Marian Keyes, Grown Ups, Michael Joseph Publishers 2020, 656 Seiten.

Als Hörbuch gelesen von der Autorin, Whole Story Audiobooks 2020, 17 h 3 min.

William Shakespeare, Romeo & Julia, Zweisprachige Ausgabe. Deutsch von Frank Günther. dtv Verlagsgesellschaft 1998, 304 Seiten. 

Surviving Hurricane Katrina

Bois Sauvage, Mississippi, August 2005. Die 15-jährige Esch hat gerade entdeckt, dass sie schwanger ist, und sie weiß, dass sie keine Hilfe zu erwarten hat. Ihre Beziehung zum Vater des Babys ist eine einseitige Liebe, ihre Mutter ist sieben Jahre zuvor bei der Geburt ihres jüngsten Bruders verblutet,  der älteste Bruder Randall konzentriert sich auf seine Hoffnung, über ein Football-Stipendium ans College zu kommen, Skeetha, der Zweitälteste, interessiert sich nur für seine Pitpull-Hündin China und deren Welpen, und  die Gedanken ihres Vater kreisen, vorausgesetzt, er ist nüchtern genug, darum, wie das desolate Haus der Familie ohne ausreichende Mittel auf einen Tropensturm vorbereitet werden kann, von dem noch niemand weiß, dass er als Hurricane Katrina 1.833 Todesopfer fordern wird, 238 davon in Mississippi. In Salvage the Bones (Vor dem Sturm) beschreibt Jesmyn Ward  die Geschehnisse an den zwölf Tagen vor und während der Katastrophe aus Sicht des Mädchens. Esch beobachtet die Veränderungen ihres Körpers, erinnert sich  immer wieder an ihre liebevolle Mutter und sucht Analogien zwischen ihrem Schicksal und jenem der Gestalten aus der Griechischen Mythologie, allen voran der Zauberin Medea.
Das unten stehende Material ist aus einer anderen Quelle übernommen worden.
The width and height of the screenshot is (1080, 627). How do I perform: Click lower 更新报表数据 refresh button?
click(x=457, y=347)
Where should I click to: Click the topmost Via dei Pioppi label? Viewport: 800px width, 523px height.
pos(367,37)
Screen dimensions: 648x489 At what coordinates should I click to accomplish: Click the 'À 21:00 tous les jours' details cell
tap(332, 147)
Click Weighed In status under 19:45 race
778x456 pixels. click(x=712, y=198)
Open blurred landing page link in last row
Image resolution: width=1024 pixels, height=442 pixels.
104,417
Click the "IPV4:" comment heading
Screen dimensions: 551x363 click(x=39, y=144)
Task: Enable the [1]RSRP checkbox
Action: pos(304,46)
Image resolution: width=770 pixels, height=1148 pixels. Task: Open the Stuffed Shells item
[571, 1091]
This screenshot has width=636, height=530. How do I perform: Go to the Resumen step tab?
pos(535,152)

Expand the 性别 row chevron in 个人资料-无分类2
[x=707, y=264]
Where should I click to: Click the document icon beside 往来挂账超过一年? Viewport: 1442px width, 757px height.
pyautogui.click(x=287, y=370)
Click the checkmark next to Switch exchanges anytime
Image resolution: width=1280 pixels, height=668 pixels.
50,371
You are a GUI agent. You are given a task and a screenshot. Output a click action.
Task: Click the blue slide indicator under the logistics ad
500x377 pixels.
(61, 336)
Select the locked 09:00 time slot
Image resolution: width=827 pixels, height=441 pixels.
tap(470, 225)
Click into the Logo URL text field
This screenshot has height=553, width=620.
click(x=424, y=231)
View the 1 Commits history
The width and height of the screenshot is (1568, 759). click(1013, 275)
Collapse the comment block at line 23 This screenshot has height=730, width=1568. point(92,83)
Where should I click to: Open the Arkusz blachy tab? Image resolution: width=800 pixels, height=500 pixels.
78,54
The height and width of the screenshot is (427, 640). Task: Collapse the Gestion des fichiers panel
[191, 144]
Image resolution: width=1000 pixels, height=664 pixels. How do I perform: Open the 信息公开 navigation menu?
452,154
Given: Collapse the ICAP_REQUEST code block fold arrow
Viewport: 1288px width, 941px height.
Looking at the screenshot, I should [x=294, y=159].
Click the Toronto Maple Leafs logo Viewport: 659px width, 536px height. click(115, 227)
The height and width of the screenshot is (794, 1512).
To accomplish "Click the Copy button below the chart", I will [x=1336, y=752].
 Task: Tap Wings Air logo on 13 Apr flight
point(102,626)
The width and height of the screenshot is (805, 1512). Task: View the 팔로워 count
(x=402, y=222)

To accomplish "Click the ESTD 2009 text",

Meine Meinung: Über ein Jahr lag Jesmyn Wards Roman auf meinem SuB, nachdem ich während des #BlackHistoryMonth 2018 darauf aufmerksam wurde und das  Buch sofort haben musste. In den heurigen Osterferien holte ich es dann endlich hervor. 260 Seiten seien sicher schnell gelesen, dachte ich, aber dem war dann nicht so. Einerseits erforderte der afroamerikanische Südstaatenslang, in dem Esch die Dialoge wiedergibt, meine volle Aufmerksamkeit, andererseits ist der Inhalt so intensiv, dass ich immer wieder Pausen einlegen musste. Eschs Familie lebt unter schwierigsten Bedingungen, es gibt zwar zu essen und ein Dach über dem Kopf, aber das war’s. Seit dem Tod der Mutter sind die Kinder weitgehend auf sich alleine gestellt, und so ist auch niemand da, der Esch davor schützen könnte, sich von den Jungs der Umgebung benutzen zu lassen, oder ihre Brüder vom Stehlen abhalten würde. Aber die Kinder haben doch ein gewisses Rüstzeug mitbekommen: sie gehen regelmäßig zur Schule und haben dadurch ihre Zukunftschancen nicht verspielt, sie putzen sich die Zähne und sie wechseln täglich ihre Wäsche. Das Wäschewaschen übernimmt Esch, und es ist das Symbol für das Nachwirken der Fürsorge der Mutter. Jesmyn Ward erzählt, wie eine kleine Familie von Katastrophenstürmen gebeutelt wird und wie sie sich unbeholfen, aber doch, vor dem Allerschlimmsten zu schützen versucht. Das geht unter die Haut. 

Jesmyn Ward, Salvage the Bones. Bloomsbury Paperbacks 2011, 260 Seiten. 

In deutscher Übersetzung von Ulrike Becker: Vor dem Sturm. Ullstein Taschenbuch 2015. 320 Seiten.